Dr. Lorna James und Dr. Toby Sealey wachen über ihre Probanden. Und zwar ganz wörtlich: Sie stehen meist in einem kleinen, kreisrunden Balkon, der über der Bühne schwebt. Eine Kontrollplattform – auf der man sich aber auch schnell zu nahe kommen kann. Denn während die beiden jungen Leute unten sich gerade verlieben, verbindet die oben eine gescheiterte Liebesgeschichte.

Als Psychiater vertreten James und Sealey entgegengesetzte Standpunkte: Dr. Sealey sieht die Ursache von Depressionen einzig in einem chemischen Ungleichgewicht im Gehirn, das durch Medikamente behandelt werden muss. Für Dr. James hingegen, die selber unter Depressionen gelitten hat, sind sie die Folge von ganz unterschiedlichen, oft äusseren Einflüssen.

The Effect, Dezember 2015 Theater St.Gallen

Alles unter Kontrolle: Olga Wäscher als Dr. Lorna James.
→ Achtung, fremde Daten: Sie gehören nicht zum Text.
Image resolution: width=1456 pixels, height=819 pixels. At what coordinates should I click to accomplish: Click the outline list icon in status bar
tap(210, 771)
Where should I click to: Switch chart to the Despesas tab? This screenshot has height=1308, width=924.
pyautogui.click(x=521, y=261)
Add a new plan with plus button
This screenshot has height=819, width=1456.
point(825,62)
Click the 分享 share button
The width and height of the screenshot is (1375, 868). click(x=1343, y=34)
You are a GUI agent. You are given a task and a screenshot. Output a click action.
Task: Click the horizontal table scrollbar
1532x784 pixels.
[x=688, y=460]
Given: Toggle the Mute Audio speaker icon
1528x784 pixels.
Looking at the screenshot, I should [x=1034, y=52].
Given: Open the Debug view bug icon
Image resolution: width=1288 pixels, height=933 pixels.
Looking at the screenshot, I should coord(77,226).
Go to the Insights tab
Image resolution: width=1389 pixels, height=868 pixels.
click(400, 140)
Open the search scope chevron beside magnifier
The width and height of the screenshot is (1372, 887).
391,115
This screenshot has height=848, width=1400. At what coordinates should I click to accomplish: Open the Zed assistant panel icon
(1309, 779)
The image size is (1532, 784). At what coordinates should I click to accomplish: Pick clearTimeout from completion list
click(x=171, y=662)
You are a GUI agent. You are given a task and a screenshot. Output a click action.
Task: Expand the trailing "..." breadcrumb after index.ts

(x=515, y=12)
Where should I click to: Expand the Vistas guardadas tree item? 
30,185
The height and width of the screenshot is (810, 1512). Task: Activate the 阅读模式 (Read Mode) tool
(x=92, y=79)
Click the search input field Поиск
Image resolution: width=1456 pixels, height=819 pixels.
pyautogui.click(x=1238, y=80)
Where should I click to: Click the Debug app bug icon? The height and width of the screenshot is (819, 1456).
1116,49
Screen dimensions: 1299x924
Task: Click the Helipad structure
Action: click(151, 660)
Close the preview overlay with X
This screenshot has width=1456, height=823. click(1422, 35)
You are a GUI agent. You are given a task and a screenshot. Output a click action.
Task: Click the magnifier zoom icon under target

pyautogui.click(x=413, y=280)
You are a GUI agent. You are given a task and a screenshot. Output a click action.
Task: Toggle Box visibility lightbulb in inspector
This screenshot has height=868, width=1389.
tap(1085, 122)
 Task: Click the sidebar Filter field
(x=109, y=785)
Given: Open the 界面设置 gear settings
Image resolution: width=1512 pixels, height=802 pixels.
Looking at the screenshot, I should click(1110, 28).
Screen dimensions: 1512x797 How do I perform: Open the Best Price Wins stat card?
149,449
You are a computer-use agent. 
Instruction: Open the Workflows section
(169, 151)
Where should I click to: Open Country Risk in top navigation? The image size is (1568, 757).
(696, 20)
Symmetrien und Choreographien

Depressionen sowie die Möglichkeiten und Abgründe ihrer medikamentösen Behandlung, das sind die Themen, um die das Stück kreist. Dabei ist Lucy Prebbles Text sehr schematisch gebaut: Anhand von zwei Paaren (die Probanden, die Ärzte) werden zwei Problemkomplexe (die Liebe, die Krankheit) verhandelt, wobei jeweils jeder seinen Standpunkt hat, den er gegen den anderen verteidigt.

Man erfährt dabei eher viel über medizinische und gesellschaftliche Gemeinplätze zum Thema Depression und eher wenig über die Beziehung zwischen den Figuren.

Nächste Vorstellungen: 27., 30., 31. Dezember, theatersg.ch

Regisseurin Melanie Oşan nutzt die Symmetrie der Figurenkonstellation aber geschickt als Ausgangspunkt für ihrer Inszenierung. So sind viele Bilder ebenfalls streng symmetrisch aufgebaut: Die Probanden unten, die Ärzte oben – und dazwischen links und rechts an den Wänden die Projektion von identischen Balkendiagrammen. Und auch bei den perfekt choreographierten Übergängen zwischen den Szenen passiert auf den beiden Seiten synchron das selbe. Die Einfälle sind gut und bringen ein angenehmes Tempo in die Inszenierung.

Schön aber auch, dass diese komponierten Bilder immer wieder aufgebrochen werden. Wenn Dr. James ihren Ärztekittel auszieht und nur noch in einem weissen Kleid mit überlangen Ärmeln auf der Bühne steht (Kostüme: Michaela Muchina). Wenn sie nicht mehr Ärztin ist, sondern Betroffene, die eindringlich von den Leiden eines depressiven Menschen berichtet.

Stark sind auch die letzten Szenen, die der Handlung noch einmal eine ganz andere Richtung geben und klar machen, wie fragil die drei Pfund Gelee im menschlichen Schädel sind – und was für gewaltige Auswirkungen sie auf das Leben haben.